The findings are telling: a 10% increase in beef production per acre is associated with a 9.0% decrease in carbon footprint. This strong relationship is predominantly due to the large amount of land that beef production uses and its high carbon cost. Beef production remains a leading cause of deforestation and other land-use change globally, and often uses land that could be reforested or otherwise restored. We found that the carbon opportunity cost of beef production is more than twice as large as the emissions from production.

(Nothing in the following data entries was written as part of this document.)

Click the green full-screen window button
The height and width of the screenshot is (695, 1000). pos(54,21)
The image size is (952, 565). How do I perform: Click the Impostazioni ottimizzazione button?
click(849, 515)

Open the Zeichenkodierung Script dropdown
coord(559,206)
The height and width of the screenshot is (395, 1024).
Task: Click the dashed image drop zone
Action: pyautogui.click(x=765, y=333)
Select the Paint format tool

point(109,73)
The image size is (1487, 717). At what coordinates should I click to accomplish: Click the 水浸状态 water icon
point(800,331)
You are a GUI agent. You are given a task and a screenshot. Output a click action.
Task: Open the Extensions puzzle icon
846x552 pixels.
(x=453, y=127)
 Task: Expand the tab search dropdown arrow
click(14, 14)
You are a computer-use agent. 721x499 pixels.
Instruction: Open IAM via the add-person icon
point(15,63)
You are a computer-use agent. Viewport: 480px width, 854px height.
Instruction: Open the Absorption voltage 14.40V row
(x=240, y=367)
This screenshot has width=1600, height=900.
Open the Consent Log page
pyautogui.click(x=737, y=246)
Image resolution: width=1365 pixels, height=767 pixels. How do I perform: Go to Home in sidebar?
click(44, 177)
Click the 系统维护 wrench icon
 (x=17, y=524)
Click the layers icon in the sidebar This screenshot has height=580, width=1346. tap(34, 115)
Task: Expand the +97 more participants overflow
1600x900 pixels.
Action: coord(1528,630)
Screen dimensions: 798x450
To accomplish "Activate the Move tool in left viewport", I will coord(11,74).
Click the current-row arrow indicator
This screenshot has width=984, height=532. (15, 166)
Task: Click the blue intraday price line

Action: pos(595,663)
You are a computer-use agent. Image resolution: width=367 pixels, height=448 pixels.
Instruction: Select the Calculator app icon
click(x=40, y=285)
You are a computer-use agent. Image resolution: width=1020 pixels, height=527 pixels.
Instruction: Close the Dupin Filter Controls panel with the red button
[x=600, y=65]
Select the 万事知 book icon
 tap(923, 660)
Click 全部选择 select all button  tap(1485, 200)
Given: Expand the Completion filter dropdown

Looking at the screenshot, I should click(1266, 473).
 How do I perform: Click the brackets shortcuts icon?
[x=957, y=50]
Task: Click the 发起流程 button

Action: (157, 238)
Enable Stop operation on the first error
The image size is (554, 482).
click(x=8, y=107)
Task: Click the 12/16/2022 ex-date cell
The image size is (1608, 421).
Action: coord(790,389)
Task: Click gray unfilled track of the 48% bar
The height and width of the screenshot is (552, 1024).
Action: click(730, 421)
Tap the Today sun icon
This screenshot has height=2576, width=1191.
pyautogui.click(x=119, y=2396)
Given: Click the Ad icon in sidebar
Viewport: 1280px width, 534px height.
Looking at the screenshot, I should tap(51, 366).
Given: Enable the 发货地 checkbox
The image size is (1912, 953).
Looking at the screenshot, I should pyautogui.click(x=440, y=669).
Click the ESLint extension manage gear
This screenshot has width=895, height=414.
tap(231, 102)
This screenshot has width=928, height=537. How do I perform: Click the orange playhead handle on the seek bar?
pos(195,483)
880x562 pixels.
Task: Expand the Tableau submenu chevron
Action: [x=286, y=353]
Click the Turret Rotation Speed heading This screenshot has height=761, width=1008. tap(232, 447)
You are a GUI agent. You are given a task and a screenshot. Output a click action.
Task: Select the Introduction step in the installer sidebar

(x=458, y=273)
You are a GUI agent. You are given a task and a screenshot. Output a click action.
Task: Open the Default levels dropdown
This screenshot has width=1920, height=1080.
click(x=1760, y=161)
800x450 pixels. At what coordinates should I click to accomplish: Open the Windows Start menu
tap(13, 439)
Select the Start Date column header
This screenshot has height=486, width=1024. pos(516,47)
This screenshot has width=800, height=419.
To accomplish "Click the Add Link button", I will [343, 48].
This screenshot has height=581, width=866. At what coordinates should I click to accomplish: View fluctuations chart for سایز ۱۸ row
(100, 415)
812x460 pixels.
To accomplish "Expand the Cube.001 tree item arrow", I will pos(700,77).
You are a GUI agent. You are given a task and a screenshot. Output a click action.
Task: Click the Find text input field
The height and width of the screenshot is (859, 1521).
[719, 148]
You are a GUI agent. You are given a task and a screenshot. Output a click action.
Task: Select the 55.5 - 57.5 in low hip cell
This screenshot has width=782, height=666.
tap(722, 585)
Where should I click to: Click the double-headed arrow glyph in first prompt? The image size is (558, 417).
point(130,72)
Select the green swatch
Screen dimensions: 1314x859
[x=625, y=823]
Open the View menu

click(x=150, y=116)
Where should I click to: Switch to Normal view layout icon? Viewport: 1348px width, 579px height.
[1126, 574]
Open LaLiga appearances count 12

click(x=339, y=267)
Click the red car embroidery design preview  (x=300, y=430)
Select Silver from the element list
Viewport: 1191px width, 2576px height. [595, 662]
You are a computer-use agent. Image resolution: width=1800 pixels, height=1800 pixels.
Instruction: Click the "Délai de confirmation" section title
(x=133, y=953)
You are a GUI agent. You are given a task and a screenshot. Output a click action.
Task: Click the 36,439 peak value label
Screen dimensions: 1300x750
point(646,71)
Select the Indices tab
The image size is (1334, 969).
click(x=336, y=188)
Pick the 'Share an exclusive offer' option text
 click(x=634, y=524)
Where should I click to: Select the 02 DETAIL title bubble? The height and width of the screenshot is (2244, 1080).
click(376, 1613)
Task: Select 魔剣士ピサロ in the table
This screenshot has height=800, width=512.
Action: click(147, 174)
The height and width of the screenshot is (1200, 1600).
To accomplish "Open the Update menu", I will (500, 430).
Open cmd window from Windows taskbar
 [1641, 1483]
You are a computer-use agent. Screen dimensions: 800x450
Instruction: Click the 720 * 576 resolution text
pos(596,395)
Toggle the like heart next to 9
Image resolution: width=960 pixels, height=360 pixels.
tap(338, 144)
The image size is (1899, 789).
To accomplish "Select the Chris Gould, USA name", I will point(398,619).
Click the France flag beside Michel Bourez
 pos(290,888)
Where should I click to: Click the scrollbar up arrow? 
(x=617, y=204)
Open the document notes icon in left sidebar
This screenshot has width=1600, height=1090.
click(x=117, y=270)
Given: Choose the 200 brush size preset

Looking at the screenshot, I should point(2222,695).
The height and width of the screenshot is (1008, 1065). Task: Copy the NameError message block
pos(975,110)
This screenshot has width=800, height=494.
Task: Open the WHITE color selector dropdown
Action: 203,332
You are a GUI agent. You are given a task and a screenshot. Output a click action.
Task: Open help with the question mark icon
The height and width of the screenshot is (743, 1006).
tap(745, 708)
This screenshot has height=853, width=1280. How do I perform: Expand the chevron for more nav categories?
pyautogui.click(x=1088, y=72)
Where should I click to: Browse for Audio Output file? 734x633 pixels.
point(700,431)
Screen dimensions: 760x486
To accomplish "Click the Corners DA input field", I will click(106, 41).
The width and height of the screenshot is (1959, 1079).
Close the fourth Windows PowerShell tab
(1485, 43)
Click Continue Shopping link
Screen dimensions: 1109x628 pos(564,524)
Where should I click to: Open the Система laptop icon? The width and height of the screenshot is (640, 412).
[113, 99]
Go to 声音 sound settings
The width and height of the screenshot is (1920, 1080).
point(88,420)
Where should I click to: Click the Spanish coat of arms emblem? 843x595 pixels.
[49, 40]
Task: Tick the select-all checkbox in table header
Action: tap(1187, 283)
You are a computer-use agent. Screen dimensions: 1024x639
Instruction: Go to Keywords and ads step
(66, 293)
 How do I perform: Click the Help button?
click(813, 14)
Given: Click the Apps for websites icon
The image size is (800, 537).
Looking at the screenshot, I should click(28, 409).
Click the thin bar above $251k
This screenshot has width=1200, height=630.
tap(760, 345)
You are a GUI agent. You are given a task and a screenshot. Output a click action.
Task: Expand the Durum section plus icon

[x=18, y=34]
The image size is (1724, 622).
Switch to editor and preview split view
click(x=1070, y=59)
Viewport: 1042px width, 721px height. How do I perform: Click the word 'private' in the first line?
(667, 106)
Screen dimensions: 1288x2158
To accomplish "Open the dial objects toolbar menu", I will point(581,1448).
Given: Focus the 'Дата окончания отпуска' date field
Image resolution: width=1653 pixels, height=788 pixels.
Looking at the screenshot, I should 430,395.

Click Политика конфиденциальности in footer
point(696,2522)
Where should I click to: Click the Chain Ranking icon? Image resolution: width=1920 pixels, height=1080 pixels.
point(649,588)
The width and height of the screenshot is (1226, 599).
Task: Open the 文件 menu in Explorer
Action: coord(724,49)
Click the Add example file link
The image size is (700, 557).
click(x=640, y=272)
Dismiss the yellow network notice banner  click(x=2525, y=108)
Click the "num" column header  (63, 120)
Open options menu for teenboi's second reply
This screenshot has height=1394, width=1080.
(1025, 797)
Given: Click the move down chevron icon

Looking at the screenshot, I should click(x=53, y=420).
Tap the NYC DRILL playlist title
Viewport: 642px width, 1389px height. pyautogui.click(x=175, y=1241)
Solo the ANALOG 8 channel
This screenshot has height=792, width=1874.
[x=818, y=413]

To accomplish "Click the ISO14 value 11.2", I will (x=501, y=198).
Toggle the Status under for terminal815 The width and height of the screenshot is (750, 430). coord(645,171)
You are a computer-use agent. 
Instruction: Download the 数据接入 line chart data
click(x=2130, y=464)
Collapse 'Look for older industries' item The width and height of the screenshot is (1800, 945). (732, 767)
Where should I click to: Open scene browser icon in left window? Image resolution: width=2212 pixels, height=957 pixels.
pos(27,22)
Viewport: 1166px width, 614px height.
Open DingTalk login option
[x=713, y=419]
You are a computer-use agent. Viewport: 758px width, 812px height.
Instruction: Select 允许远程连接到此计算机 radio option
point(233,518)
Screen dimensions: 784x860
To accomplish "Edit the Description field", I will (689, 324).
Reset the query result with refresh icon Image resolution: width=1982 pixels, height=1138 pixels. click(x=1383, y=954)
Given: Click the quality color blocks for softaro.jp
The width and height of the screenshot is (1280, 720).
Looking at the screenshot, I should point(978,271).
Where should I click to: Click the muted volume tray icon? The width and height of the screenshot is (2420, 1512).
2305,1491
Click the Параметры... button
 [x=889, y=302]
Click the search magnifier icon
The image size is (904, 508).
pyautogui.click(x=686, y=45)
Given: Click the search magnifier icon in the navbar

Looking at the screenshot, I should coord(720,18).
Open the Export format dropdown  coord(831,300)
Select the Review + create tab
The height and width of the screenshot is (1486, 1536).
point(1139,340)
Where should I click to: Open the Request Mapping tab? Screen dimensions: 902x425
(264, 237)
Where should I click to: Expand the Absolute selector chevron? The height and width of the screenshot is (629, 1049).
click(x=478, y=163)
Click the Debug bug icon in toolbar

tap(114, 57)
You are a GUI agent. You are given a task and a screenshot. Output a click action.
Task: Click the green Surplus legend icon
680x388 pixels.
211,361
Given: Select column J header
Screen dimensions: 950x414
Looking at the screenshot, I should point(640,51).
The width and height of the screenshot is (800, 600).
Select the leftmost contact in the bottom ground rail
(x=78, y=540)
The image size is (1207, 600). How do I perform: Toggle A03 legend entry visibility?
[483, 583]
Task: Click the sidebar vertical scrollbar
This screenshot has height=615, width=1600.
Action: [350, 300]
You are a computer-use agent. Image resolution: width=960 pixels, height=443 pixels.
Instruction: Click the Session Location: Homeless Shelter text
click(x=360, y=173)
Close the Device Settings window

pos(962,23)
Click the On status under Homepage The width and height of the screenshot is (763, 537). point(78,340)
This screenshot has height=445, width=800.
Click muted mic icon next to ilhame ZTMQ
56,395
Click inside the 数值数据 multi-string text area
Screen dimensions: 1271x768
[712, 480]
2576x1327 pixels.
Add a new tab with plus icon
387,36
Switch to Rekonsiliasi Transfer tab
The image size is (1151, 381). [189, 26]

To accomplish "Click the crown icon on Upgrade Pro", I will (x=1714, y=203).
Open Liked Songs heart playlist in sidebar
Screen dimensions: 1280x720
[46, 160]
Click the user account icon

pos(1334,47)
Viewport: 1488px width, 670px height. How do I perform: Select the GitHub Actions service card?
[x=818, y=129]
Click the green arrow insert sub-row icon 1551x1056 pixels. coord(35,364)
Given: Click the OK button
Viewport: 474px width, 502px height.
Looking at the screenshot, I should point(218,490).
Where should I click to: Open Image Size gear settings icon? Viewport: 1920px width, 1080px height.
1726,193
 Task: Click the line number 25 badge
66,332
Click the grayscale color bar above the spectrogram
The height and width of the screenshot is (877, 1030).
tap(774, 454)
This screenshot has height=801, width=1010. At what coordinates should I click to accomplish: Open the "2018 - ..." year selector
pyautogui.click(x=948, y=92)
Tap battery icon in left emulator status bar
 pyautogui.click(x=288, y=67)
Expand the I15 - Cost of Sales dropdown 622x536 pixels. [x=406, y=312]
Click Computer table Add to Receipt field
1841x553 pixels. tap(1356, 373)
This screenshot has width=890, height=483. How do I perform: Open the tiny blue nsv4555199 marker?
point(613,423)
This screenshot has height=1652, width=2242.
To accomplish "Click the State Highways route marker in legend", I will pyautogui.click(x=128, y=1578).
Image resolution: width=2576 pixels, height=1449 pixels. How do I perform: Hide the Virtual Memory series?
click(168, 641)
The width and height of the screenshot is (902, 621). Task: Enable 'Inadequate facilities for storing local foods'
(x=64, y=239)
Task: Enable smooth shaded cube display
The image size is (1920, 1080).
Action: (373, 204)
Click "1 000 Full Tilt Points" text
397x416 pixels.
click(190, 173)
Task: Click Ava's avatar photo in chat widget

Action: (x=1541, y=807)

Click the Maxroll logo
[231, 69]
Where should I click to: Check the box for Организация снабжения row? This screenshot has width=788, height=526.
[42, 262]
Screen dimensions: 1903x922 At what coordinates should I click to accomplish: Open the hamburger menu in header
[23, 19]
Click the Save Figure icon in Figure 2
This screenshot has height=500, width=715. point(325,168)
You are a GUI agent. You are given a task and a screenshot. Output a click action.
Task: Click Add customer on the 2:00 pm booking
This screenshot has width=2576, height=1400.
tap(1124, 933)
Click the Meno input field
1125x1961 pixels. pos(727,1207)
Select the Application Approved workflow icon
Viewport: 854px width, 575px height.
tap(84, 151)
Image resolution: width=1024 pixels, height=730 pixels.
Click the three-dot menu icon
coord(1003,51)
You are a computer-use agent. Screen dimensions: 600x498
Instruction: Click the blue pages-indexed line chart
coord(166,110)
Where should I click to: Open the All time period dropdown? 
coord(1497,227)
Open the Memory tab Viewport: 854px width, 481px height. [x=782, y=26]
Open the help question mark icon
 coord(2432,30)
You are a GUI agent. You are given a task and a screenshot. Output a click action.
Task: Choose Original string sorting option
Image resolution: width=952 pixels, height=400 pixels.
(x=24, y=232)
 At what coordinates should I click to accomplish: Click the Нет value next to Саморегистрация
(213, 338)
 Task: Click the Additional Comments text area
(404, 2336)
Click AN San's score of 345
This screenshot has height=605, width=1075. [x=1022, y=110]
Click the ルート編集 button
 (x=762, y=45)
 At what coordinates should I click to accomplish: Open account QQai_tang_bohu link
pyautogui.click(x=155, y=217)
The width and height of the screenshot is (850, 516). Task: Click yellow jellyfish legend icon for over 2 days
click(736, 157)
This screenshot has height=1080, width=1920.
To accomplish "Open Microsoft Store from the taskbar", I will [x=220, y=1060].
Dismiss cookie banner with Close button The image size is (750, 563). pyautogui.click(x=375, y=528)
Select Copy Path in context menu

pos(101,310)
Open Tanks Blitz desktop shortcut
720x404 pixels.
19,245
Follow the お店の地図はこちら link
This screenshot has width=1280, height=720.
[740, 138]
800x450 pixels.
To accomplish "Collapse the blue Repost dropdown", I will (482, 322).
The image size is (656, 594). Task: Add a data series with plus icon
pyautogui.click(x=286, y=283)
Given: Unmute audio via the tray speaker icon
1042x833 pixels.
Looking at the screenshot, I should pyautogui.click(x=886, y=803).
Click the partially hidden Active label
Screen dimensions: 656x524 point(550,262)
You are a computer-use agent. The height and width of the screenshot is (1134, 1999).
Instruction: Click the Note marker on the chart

It follows that operations with relatively little beef produced per acre have a high carbon cost. This is the case with grass-fed beef, though it's often touted as more environmentally sustainable. Grass-fed cattle typically gain less weight per day and take longer to reach market weight. This means they take up land and emit methane, produced from their digestive processes, for a longer time. When considering emissions from production, carbon sequestration, and the carbon opportunity cost of land use, we estimate that grass-fed operations have a 42% higher carbon footprint on average than grain-finished operations that are otherwise similar.
The climate benefits of productivity are further supported by a new report from the U.N. Food and Agriculture Organization (FAO). The FAO report compared a range of different strategies to reduce emissions from cattle and other livestock. While each is important to cutting emissions, they conclude that “Enhancing productivity and products efficiency [sic] across the entire production chain is the most promising way to reducing emissions, promoting sustainability, and mitigating the environmental impact of the livestock sector.” According to FAO, maintaining recent rates of productivity growth could slash livestock emissions in 2050 by 24%, compared to a new-growth scenario. Strategies to further improve productivity would have additional benefits; for example, they estimate that improving animal health could reduce emissions by 10% globally.
Productivity Growth has the Largest Global Potential Among Livestock Mitigation Strategies
The findings from both our analysis and the FAO report make it clear: Increasing the amount of beef produced per acre is not just a viable path but perhaps the most impactful one for significantly reducing the sector's carbon footprint and mitigating its environmental impact. This approach, while being part of a broader set of strategies, holds the key to a more sustainable and climate-resilient livestock sector.